Elle n’a pas été la seule à être sous l’emprise du professeur. Un ancien «élève» des cours de sport de Torsten a raconté comment celui-ci l’avait soumis à son pouvoir. « Il était un très bon entraîneur, a expliqué Nils Konrad, 42 ans, mais il était très manipulateur et directif. » « Il avait plusieurs facettes », a-t-il poursuivi. L’aveuglement et la passion pour les sports de combat ont mené Nils près de l’abîme. Il prend des crédits pour payer son mentor, qui accentue toujours ses pressions et ses menaces. « Quand vous disiez qu’il ne vous restait plus rien, il vous faisait comprendre, de façon assez radicale, que vous deviez chercher encore et que vous deviez obtenir l’argent », a-t-il confié aux médias allemands. Heureusement, sa famille est parvenue à le retenir juste à temps et le sauver du prédateur psychologique. Il s’est aussi souvenu du ton qu’il employait pour parler des femmes « dont la place est aux pieds de leur mari ».

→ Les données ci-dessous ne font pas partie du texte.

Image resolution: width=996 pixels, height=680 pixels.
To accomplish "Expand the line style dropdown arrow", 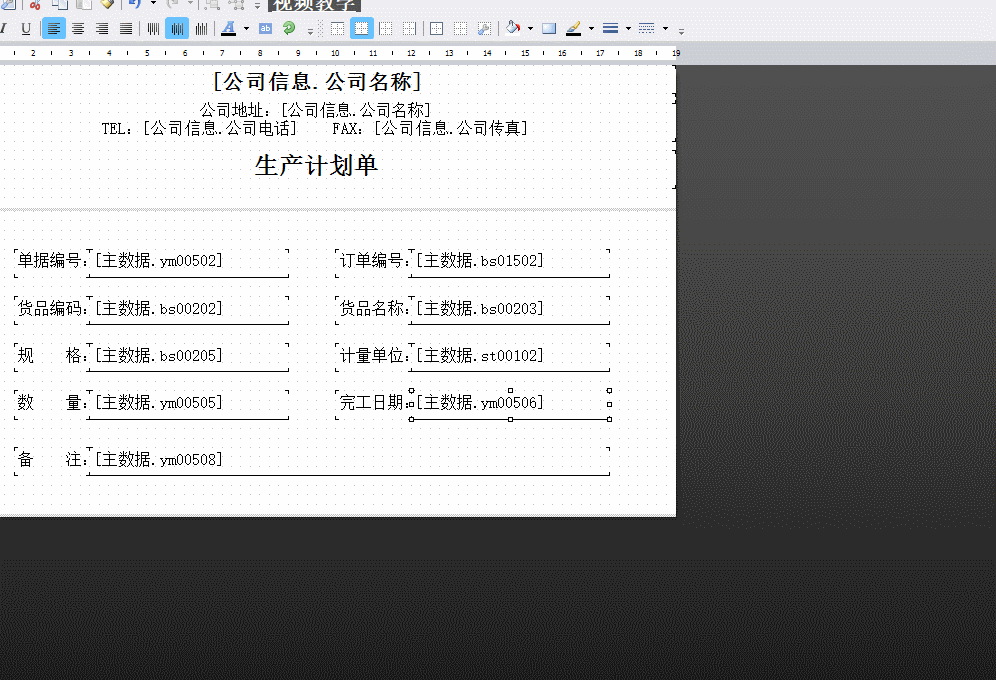I will click(x=665, y=28).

Lorsqu’il emmène Carina avec lui, Torsten vit déjà avec plusieurs femmes. Il les « contrôlait comme un maître », affirme Bild, après ses propres recherches. Le quotidien a recueilli notamment le témoignage d’Alexander Krüger, un ancien logeur du quinquagénaire. En 2017, celui-ci veut louer des écuries et une maison attenante à Wieckenberg, en Basse-Saxe. Il reçoit un appel. « Mon chef est intéressé. Puis-je vous mettre en relation ? », lui demande au téléphone une femme, qui se présente comme « secrétaire ». Il s’agissait de Farina. Ils conviennent d’une visite. Arrivé en Audi, l’homme, qui se dit « psychologue », fait une drôle d’impression au propriétaire. Krüger s’étonne ensuite de ne plus jamais revoir la femme qui l’accompagne ce jour-là. Au contraire, ce sont deux autres femmes qui s’installent dans la ferme. « Elles avaient toujours la tête baissée. Elles étaient toujours habillées en noir, les sourcils peints en noir », a raconté Alexander Krüger, qui vit de l’autre côté de la rue. L’homme «donnait très sèchement des ordres », s’est-il aussi souvenu. « Je n’avais jamais entendu un ton aussi dur », a-t-il dit en se rappelant avoir entendu son locataire réprimander ses compagnes parce que les lampes de l’étable n’avaient pas été correctement nettoyées. Il n’apprécie pas son nouveau locataire. Une querelle sur les chiens des deux maisons tourne à l’altercation. Torsten frappe son propriétaire, qui porte plainte. En 2017, le groupe est expulsé.

Torsten et Kerstin se sont ensuite installés à Berod, en Rhénanie-Palatinat, non loin de Hachenburg. Leurs voisins se souviennent d’un couple bizarre et peu bavard, traversant la rue pour éviter les contacts: «Ils vivaient très isolés», ont-ils raconté. Dans le jardin, l’homme entraîne au tir à l’arc les femmes qui vivent avec lui. À l’intérieur du domicile, l’un des murs est orné d’une vaste fresque: on y voit, selon le récit du Spiegel, une femme agenouillée et soumise devant un homme torse nu. À l’extérieur, la police a saisi plusieurs véhicules: une voiture noire, une camionnette, un quad. Les enquêteurs s’interrogent sur la source des revenus de Torsten, pour expliquer ces acquisitions.

Ce n’est pas la seule question sans réponse. Si le suicide collectif est confirmé, pourquoi Torsten, Kerstin et Farina ont-ils choisi Passau pour passer à l’acte ? Et sinon, que s’est-il passé entre eux pour expliquer leur mort? Qu’est-il arrivé à Gertrud et Carina ? Le groupe comptait-il d’autres membres ? La police a demandé encore « deux à trois semaines » pour faire la lumière sur l’affaire.